Stated exercise 1 =
In the symposium article below, which organization put on the event in partnership with CITEB?

Begin Excerpt

Five days of intense, inspiring exchanges. One shared conviction: outermost regions have their place in European ocean research. From 6 to 10 October 2025, La Réunion hosted the first REMORA International Symposium, under the theme “Bridging Horizons: Outermost Regions’ Marine & Ocean Sciences for Global Impacts”. The event unfolded across several emblematic sites on the island — from the Moufia Campus of the Université de La Réunion, where the scientific seminars took place, to CITEB’s research facilities at CYROI and Le Port, the Réunion National Marine Reserve, KELONIA and CEDTM.
The event brought together researchers, PhD students, entrepreneurs and institutions from La Réunion, Madeira, the Azores, Denmark, Cyprus, Spain, Italy and beyond. More than 80 local participants joined 12 European guests for five days of open, collaborative and inclusive marine science — exactly the kind of science REMORA was designed to nurture.
Organised by Ruizia in partnership with CITEB and with the full support of the Université de La Réunion and their Marine Ecology research Unit ENTROPIE, the symposium was a milestone not just for the REMORA project, but for the scientific community of La Réunion as a whole.
“Building European research from La Réunion means showing that our island territories are indispensable spaces for understanding the world’s oceans in all their complexity, fragility and interdependence.”
Five days, one shared ambition
The symposium was deliberately designed around quality of exchange rather than volume of participants. Its five-day structure moved from open scientific dialogue to hands-on collaboration to immersive field experience:
- Monday (6 October): Welcome of international participants and presentation of La Réunion’s marine research landscape.

End Excerpt
Begin Dataset records

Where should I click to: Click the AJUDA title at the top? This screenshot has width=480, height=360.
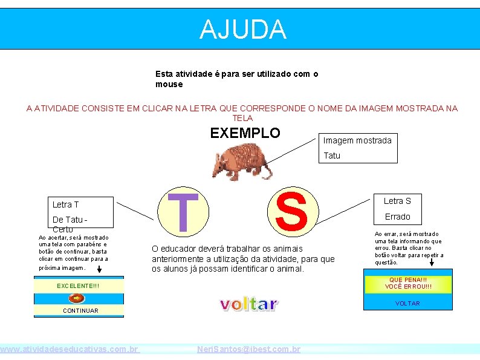(242, 29)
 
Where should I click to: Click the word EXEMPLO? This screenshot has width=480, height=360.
(245, 133)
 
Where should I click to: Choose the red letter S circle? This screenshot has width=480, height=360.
(291, 210)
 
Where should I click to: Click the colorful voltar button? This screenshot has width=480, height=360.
(248, 304)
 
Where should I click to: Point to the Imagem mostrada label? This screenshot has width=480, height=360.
(357, 140)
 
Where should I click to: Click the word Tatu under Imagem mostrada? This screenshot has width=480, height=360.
(332, 155)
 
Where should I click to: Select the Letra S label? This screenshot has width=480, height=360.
(397, 201)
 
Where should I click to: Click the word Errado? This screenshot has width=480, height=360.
(397, 217)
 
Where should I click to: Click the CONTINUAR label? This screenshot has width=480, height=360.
(80, 310)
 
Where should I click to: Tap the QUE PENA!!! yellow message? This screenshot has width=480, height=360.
(408, 283)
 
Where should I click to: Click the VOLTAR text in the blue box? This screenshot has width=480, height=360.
(407, 303)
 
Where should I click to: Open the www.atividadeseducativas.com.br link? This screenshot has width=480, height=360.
(70, 350)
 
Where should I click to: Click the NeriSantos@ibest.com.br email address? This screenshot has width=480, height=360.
(249, 350)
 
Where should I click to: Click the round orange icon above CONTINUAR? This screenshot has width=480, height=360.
(77, 298)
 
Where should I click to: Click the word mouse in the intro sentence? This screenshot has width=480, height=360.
(169, 84)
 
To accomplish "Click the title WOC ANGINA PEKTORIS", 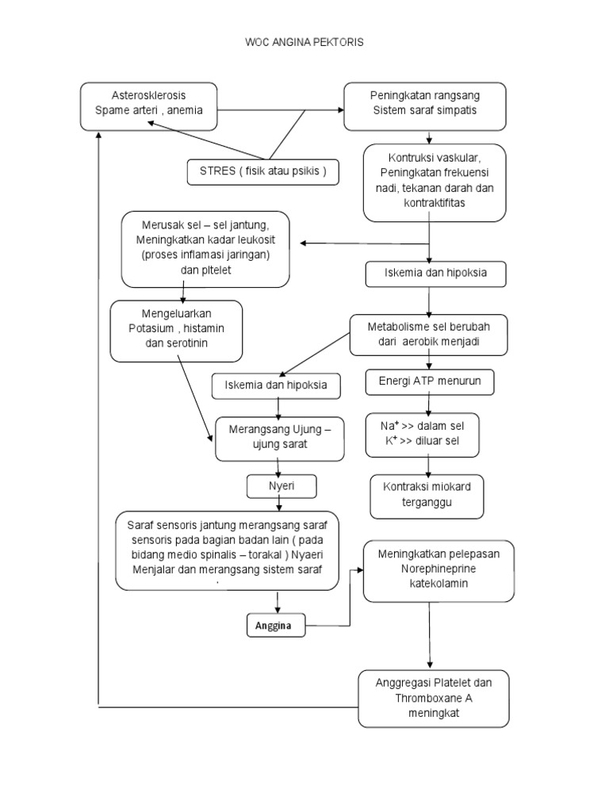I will (304, 43).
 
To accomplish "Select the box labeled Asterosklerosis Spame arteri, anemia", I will (148, 105).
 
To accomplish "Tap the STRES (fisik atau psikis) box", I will (263, 171).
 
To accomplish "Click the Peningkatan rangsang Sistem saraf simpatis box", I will (424, 105).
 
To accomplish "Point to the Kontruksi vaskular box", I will (434, 182).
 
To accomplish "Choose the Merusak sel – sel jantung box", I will (205, 248).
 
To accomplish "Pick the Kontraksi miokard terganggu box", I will (427, 496).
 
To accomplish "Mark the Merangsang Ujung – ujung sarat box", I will (280, 438).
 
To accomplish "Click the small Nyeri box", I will (281, 486).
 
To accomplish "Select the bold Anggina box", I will (274, 626).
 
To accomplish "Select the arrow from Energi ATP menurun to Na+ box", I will (429, 403).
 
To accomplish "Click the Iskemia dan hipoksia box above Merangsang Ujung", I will (277, 386).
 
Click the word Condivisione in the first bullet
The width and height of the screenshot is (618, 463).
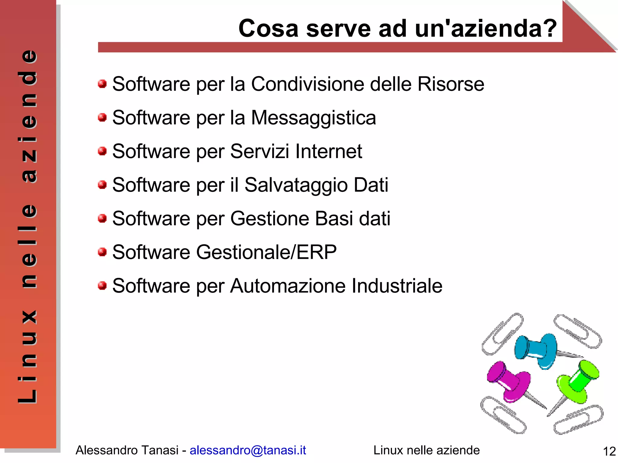(307, 84)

End Dataset records

Stated exercise 2 =
Please pick out every line of the records that contains the word "CONTINUAR", treating uppercase and lowercase as different.

Expected answer 1 =
Ruizia

Expected answer 2 =
Where should I click to: Click the CONTINUAR label? This screenshot has width=480, height=360.
Where should I click to: Click the round orange icon above CONTINUAR? This screenshot has width=480, height=360.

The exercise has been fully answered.